# How to complete this task
A complete and exact copy of the entries below is the expected result.

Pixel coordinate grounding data
"""

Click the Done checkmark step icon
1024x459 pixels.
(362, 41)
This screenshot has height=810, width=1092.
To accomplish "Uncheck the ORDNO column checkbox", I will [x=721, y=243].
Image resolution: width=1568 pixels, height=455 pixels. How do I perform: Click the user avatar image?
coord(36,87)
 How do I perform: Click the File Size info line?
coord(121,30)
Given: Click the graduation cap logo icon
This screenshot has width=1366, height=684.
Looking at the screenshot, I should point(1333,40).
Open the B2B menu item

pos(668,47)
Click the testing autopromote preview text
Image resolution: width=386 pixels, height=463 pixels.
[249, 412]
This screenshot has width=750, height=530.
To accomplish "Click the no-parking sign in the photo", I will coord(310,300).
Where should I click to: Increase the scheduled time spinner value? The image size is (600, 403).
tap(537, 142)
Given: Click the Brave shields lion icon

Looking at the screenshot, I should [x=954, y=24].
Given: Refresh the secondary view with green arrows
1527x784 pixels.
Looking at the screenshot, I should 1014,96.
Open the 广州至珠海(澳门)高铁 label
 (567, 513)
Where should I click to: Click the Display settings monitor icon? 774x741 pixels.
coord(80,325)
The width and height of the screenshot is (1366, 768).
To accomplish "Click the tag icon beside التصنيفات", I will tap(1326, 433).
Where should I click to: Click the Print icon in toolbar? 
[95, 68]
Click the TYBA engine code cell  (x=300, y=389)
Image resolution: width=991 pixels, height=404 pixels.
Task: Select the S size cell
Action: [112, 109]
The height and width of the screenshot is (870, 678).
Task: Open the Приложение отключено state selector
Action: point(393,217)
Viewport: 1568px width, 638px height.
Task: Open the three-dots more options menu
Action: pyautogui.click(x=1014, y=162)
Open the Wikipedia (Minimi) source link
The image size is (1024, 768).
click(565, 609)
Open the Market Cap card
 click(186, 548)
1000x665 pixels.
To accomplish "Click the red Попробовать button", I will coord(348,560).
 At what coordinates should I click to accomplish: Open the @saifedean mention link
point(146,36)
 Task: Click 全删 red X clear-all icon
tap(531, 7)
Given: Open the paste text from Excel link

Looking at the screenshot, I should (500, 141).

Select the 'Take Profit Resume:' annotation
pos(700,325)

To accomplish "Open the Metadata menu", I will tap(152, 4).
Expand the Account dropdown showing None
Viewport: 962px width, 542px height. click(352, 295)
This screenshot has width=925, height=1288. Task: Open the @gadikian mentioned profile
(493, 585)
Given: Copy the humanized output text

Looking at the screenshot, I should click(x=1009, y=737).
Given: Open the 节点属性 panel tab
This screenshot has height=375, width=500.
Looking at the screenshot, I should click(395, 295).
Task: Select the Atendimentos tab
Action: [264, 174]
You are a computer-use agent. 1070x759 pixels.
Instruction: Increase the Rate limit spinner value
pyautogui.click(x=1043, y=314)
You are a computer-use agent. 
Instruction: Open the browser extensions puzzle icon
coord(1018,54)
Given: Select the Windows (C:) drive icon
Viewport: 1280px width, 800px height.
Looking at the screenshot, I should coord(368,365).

"""

# Task response
Click the Done checkmark step icon
1024x459 pixels.
(362, 41)
This screenshot has height=810, width=1092.
To accomplish "Uncheck the ORDNO column checkbox", I will [x=721, y=243].
Image resolution: width=1568 pixels, height=455 pixels. How do I perform: Click the user avatar image?
coord(36,87)
 How do I perform: Click the File Size info line?
coord(121,30)
Given: Click the graduation cap logo icon
This screenshot has width=1366, height=684.
Looking at the screenshot, I should point(1333,40).
Open the B2B menu item

pos(668,47)
Click the testing autopromote preview text
Image resolution: width=386 pixels, height=463 pixels.
[249, 412]
This screenshot has width=750, height=530.
To accomplish "Click the no-parking sign in the photo", I will coord(310,300).
Where should I click to: Increase the scheduled time spinner value? The image size is (600, 403).
tap(537, 142)
Given: Click the Brave shields lion icon

Looking at the screenshot, I should [x=954, y=24].
Given: Refresh the secondary view with green arrows
1527x784 pixels.
Looking at the screenshot, I should 1014,96.
Open the 广州至珠海(澳门)高铁 label
 (567, 513)
Where should I click to: Click the Display settings monitor icon? 774x741 pixels.
coord(80,325)
The width and height of the screenshot is (1366, 768).
To accomplish "Click the tag icon beside التصنيفات", I will tap(1326, 433).
Where should I click to: Click the Print icon in toolbar? 
[95, 68]
Click the TYBA engine code cell  (x=300, y=389)
Image resolution: width=991 pixels, height=404 pixels.
Task: Select the S size cell
Action: [112, 109]
The height and width of the screenshot is (870, 678).
Task: Open the Приложение отключено state selector
Action: point(393,217)
Viewport: 1568px width, 638px height.
Task: Open the three-dots more options menu
Action: pyautogui.click(x=1014, y=162)
Open the Wikipedia (Minimi) source link
The image size is (1024, 768).
click(565, 609)
Open the Market Cap card
 click(186, 548)
1000x665 pixels.
To accomplish "Click the red Попробовать button", I will coord(348,560).
 At what coordinates should I click to accomplish: Open the @saifedean mention link
point(146,36)
 Task: Click 全删 red X clear-all icon
tap(531, 7)
Given: Open the paste text from Excel link

Looking at the screenshot, I should (500, 141).

Select the 'Take Profit Resume:' annotation
pos(700,325)

To accomplish "Open the Metadata menu", I will tap(152, 4).
Expand the Account dropdown showing None
Viewport: 962px width, 542px height. click(352, 295)
This screenshot has width=925, height=1288. Task: Open the @gadikian mentioned profile
(493, 585)
Given: Copy the humanized output text

Looking at the screenshot, I should click(x=1009, y=737).
Given: Open the 节点属性 panel tab
This screenshot has height=375, width=500.
Looking at the screenshot, I should click(395, 295).
Task: Select the Atendimentos tab
Action: [264, 174]
You are a computer-use agent. 1070x759 pixels.
Instruction: Increase the Rate limit spinner value
pyautogui.click(x=1043, y=314)
You are a computer-use agent. 
Instruction: Open the browser extensions puzzle icon
coord(1018,54)
Given: Select the Windows (C:) drive icon
Viewport: 1280px width, 800px height.
Looking at the screenshot, I should coord(368,365).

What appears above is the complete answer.